(Task requirements) All entries below must be given again word for word.

Stored data entries
============
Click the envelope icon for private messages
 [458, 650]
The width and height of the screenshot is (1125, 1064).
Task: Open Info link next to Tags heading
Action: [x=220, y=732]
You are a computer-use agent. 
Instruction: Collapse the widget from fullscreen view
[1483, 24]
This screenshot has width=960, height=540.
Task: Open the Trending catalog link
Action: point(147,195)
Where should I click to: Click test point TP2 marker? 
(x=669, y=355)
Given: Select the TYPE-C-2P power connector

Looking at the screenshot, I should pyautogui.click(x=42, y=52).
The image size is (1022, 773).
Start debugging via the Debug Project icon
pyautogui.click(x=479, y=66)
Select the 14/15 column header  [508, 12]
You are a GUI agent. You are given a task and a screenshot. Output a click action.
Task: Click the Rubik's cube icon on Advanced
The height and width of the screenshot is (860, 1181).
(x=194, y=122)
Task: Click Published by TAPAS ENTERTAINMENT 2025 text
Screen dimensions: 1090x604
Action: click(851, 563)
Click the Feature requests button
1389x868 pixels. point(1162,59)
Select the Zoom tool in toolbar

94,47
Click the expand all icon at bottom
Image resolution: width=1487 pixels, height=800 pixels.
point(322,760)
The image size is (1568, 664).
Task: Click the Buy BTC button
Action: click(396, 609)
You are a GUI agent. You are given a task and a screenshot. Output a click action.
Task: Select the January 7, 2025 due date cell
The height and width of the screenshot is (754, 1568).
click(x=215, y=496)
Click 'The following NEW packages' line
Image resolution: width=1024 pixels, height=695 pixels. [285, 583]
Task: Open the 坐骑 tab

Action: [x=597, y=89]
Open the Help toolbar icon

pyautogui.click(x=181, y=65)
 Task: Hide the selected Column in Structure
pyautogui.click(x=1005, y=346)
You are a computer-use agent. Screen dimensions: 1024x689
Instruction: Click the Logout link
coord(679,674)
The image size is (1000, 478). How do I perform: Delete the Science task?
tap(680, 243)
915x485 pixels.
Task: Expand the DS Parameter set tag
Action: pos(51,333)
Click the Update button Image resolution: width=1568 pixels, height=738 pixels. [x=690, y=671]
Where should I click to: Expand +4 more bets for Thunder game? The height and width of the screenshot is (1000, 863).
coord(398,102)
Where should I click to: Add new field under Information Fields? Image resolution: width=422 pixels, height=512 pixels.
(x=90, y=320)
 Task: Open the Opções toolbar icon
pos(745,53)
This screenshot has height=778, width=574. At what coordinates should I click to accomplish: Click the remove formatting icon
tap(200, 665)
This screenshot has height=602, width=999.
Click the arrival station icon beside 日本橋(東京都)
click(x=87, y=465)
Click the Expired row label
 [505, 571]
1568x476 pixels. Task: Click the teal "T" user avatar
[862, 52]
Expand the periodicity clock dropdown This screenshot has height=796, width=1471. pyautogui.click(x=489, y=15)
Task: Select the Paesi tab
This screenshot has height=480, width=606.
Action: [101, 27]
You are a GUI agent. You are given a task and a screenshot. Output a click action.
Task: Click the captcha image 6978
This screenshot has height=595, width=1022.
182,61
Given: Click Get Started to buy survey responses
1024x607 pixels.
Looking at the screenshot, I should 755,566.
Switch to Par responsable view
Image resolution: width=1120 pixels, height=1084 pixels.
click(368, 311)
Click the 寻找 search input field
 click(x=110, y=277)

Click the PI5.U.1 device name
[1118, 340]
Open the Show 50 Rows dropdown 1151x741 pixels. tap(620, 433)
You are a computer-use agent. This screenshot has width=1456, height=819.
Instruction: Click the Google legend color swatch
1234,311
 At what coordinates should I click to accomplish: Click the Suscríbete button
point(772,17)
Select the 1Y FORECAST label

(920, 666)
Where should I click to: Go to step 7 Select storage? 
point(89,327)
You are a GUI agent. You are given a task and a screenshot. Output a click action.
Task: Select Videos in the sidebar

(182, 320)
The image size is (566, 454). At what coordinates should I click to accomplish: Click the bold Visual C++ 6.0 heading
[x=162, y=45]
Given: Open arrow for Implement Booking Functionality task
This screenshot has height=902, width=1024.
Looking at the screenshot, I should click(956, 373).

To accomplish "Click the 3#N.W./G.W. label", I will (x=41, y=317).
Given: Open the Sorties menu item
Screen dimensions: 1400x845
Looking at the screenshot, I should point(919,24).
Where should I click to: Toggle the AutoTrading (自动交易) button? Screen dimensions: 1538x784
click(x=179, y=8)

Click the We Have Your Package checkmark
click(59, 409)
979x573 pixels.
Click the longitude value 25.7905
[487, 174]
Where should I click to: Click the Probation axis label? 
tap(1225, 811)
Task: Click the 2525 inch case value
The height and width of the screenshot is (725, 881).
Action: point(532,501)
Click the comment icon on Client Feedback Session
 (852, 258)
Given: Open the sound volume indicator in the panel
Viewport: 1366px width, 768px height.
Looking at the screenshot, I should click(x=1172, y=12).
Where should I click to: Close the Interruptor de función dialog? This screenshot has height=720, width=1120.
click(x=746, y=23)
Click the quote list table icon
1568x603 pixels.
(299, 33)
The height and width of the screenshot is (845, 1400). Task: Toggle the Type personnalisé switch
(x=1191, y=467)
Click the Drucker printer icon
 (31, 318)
============
(Solution)
Click the envelope icon for private messages
 [458, 650]
The width and height of the screenshot is (1125, 1064).
Task: Open Info link next to Tags heading
Action: [x=220, y=732]
You are a computer-use agent. 
Instruction: Collapse the widget from fullscreen view
[1483, 24]
This screenshot has width=960, height=540.
Task: Open the Trending catalog link
Action: point(147,195)
Where should I click to: Click test point TP2 marker? 
(x=669, y=355)
Given: Select the TYPE-C-2P power connector

Looking at the screenshot, I should pyautogui.click(x=42, y=52).
The image size is (1022, 773).
Start debugging via the Debug Project icon
pyautogui.click(x=479, y=66)
Select the 14/15 column header  [508, 12]
You are a GUI agent. You are given a task and a screenshot. Output a click action.
Task: Click the Rubik's cube icon on Advanced
The height and width of the screenshot is (860, 1181).
(x=194, y=122)
Task: Click Published by TAPAS ENTERTAINMENT 2025 text
Screen dimensions: 1090x604
Action: click(851, 563)
Click the Feature requests button
1389x868 pixels. point(1162,59)
Select the Zoom tool in toolbar

94,47
Click the expand all icon at bottom
Image resolution: width=1487 pixels, height=800 pixels.
point(322,760)
The image size is (1568, 664).
Task: Click the Buy BTC button
Action: click(396, 609)
You are a GUI agent. You are given a task and a screenshot. Output a click action.
Task: Select the January 7, 2025 due date cell
The height and width of the screenshot is (754, 1568).
click(x=215, y=496)
Click 'The following NEW packages' line
Image resolution: width=1024 pixels, height=695 pixels. [285, 583]
Task: Open the 坐骑 tab

Action: [x=597, y=89]
Open the Help toolbar icon

pyautogui.click(x=181, y=65)
 Task: Hide the selected Column in Structure
pyautogui.click(x=1005, y=346)
You are a computer-use agent. Screen dimensions: 1024x689
Instruction: Click the Logout link
coord(679,674)
The image size is (1000, 478). How do I perform: Delete the Science task?
tap(680, 243)
915x485 pixels.
Task: Expand the DS Parameter set tag
Action: pos(51,333)
Click the Update button Image resolution: width=1568 pixels, height=738 pixels. [x=690, y=671]
Where should I click to: Expand +4 more bets for Thunder game? The height and width of the screenshot is (1000, 863).
coord(398,102)
Where should I click to: Add new field under Information Fields? Image resolution: width=422 pixels, height=512 pixels.
(x=90, y=320)
 Task: Open the Opções toolbar icon
pos(745,53)
This screenshot has height=778, width=574. At what coordinates should I click to accomplish: Click the remove formatting icon
tap(200, 665)
This screenshot has height=602, width=999.
Click the arrival station icon beside 日本橋(東京都)
click(x=87, y=465)
Click the Expired row label
 [505, 571]
1568x476 pixels. Task: Click the teal "T" user avatar
[862, 52]
Expand the periodicity clock dropdown This screenshot has height=796, width=1471. pyautogui.click(x=489, y=15)
Task: Select the Paesi tab
This screenshot has height=480, width=606.
Action: [101, 27]
You are a GUI agent. You are given a task and a screenshot. Output a click action.
Task: Click the captcha image 6978
This screenshot has height=595, width=1022.
182,61
Given: Click Get Started to buy survey responses
1024x607 pixels.
Looking at the screenshot, I should 755,566.
Switch to Par responsable view
Image resolution: width=1120 pixels, height=1084 pixels.
click(368, 311)
Click the 寻找 search input field
 click(x=110, y=277)

Click the PI5.U.1 device name
[1118, 340]
Open the Show 50 Rows dropdown 1151x741 pixels. tap(620, 433)
You are a computer-use agent. This screenshot has width=1456, height=819.
Instruction: Click the Google legend color swatch
1234,311
 At what coordinates should I click to accomplish: Click the Suscríbete button
point(772,17)
Select the 1Y FORECAST label

(920, 666)
Where should I click to: Go to step 7 Select storage? 
point(89,327)
You are a GUI agent. You are given a task and a screenshot. Output a click action.
Task: Select Videos in the sidebar

(182, 320)
The image size is (566, 454). At what coordinates should I click to accomplish: Click the bold Visual C++ 6.0 heading
[x=162, y=45]
Given: Open arrow for Implement Booking Functionality task
This screenshot has height=902, width=1024.
Looking at the screenshot, I should click(956, 373).

To accomplish "Click the 3#N.W./G.W. label", I will (x=41, y=317).
Given: Open the Sorties menu item
Screen dimensions: 1400x845
Looking at the screenshot, I should point(919,24).
Where should I click to: Toggle the AutoTrading (自动交易) button? Screen dimensions: 1538x784
click(x=179, y=8)

Click the We Have Your Package checkmark
click(59, 409)
979x573 pixels.
Click the longitude value 25.7905
[487, 174]
Where should I click to: Click the Probation axis label? 
tap(1225, 811)
Task: Click the 2525 inch case value
The height and width of the screenshot is (725, 881).
Action: point(532,501)
Click the comment icon on Client Feedback Session
 (852, 258)
Given: Open the sound volume indicator in the panel
Viewport: 1366px width, 768px height.
Looking at the screenshot, I should click(x=1172, y=12).
Where should I click to: Close the Interruptor de función dialog? This screenshot has height=720, width=1120.
click(x=746, y=23)
Click the quote list table icon
1568x603 pixels.
(299, 33)
The height and width of the screenshot is (845, 1400). Task: Toggle the Type personnalisé switch
(x=1191, y=467)
Click the Drucker printer icon
 (31, 318)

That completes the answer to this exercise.